INPUT ROWS:
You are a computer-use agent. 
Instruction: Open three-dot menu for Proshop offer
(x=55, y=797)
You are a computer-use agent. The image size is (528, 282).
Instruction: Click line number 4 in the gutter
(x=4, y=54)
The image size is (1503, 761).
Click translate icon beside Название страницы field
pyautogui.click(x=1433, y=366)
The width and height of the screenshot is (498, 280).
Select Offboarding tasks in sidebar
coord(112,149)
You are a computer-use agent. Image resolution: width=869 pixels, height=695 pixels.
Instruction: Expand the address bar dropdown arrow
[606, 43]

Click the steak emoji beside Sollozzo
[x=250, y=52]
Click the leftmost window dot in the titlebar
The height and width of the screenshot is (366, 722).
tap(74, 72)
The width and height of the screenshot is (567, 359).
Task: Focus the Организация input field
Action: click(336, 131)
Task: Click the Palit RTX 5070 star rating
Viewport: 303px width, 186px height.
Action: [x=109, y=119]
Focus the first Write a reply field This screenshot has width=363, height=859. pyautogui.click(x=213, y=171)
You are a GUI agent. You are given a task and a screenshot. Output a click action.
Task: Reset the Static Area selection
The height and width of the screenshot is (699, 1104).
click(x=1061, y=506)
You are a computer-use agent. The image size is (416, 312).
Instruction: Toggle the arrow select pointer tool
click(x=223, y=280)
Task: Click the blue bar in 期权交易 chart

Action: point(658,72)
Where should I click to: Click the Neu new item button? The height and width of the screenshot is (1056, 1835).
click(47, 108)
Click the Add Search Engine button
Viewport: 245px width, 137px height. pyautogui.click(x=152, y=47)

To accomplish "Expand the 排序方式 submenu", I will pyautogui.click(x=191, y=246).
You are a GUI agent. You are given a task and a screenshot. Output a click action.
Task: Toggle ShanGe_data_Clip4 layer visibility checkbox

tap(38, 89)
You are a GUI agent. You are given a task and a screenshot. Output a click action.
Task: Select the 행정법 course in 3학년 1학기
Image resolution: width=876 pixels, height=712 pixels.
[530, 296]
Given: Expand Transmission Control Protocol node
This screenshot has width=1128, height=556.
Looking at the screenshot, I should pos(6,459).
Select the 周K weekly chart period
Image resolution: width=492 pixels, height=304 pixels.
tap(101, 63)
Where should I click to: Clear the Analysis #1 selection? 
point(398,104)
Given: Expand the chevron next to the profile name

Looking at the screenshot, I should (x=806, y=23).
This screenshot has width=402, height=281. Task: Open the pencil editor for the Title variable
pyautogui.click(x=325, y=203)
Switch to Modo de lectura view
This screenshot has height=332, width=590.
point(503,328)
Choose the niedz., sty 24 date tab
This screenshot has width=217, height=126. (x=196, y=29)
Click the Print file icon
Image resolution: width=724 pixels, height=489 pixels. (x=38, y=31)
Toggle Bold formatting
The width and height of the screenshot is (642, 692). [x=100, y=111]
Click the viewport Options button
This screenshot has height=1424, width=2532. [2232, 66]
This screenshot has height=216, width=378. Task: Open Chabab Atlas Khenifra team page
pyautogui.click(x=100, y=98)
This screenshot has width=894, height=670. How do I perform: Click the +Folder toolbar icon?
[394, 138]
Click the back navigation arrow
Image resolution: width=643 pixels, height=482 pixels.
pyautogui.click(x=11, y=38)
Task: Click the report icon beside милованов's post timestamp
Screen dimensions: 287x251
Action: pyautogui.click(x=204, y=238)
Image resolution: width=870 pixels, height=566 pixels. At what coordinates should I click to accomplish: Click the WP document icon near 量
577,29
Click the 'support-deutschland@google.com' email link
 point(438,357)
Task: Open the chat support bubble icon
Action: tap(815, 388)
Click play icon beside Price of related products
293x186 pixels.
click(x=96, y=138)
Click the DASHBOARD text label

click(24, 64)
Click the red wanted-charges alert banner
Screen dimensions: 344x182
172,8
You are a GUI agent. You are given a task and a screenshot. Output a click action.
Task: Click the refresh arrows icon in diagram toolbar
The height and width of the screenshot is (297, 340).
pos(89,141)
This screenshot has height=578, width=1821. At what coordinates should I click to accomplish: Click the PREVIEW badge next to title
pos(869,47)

WORK TO BE COMPLETED:
Format the data as a JSON list of strings, one string per line and blank lines omitted, starting at the first line and ending at the line containing "tap(38, 89)", both included.

COMPLETED EXERCISE:
[
  "You are a computer-use agent. ",
  "Instruction: Open three-dot menu for Proshop offer",
  "(x=55, y=797)",
  "You are a computer-use agent. The image size is (528, 282).",
  "Instruction: Click line number 4 in the gutter",
  "(x=4, y=54)",
  "The image size is (1503, 761).",
  "Click translate icon beside Название страницы field",
  "pyautogui.click(x=1433, y=366)",
  "The width and height of the screenshot is (498, 280).",
  "Select Offboarding tasks in sidebar",
  "coord(112,149)",
  "You are a computer-use agent. Image resolution: width=869 pixels, height=695 pixels.",
  "Instruction: Expand the address bar dropdown arrow",
  "[606, 43]",
  "Click the steak emoji beside Sollozzo",
  "[x=250, y=52]",
  "Click the leftmost window dot in the titlebar",
  "The height and width of the screenshot is (366, 722).",
  "tap(74, 72)",
  "The width and height of the screenshot is (567, 359).",
  "Task: Focus the Организация input field",
  "Action: click(336, 131)",
  "Task: Click the Palit RTX 5070 star rating",
  "Viewport: 303px width, 186px height.",
  "Action: [x=109, y=119]",
  "Focus the first Write a reply field This screenshot has width=363, height=859. pyautogui.click(x=213, y=171)",
  "You are a GUI agent. You are given a task and a screenshot. Output a click action.",
  "Task: Reset the Static Area selection",
  "The height and width of the screenshot is (699, 1104).",
  "click(x=1061, y=506)",
  "You are a computer-use agent. The image size is (416, 312).",
  "Instruction: Toggle the arrow select pointer tool",
  "click(x=223, y=280)",
  "Task: Click the blue bar in 期权交易 chart",
  "Action: point(658,72)",
  "Where should I click to: Click the Neu new item button? The height and width of the screenshot is (1056, 1835).",
  "click(47, 108)",
  "Click the Add Search Engine button",
  "Viewport: 245px width, 137px height. pyautogui.click(x=152, y=47)",
  "To accomplish \"Expand the 排序方式 submenu\", I will pyautogui.click(x=191, y=246).",
  "You are a GUI agent. You are given a task and a screenshot. Output a click action.",
  "Task: Toggle ShanGe_data_Clip4 layer visibility checkbox",
  "tap(38, 89)"
]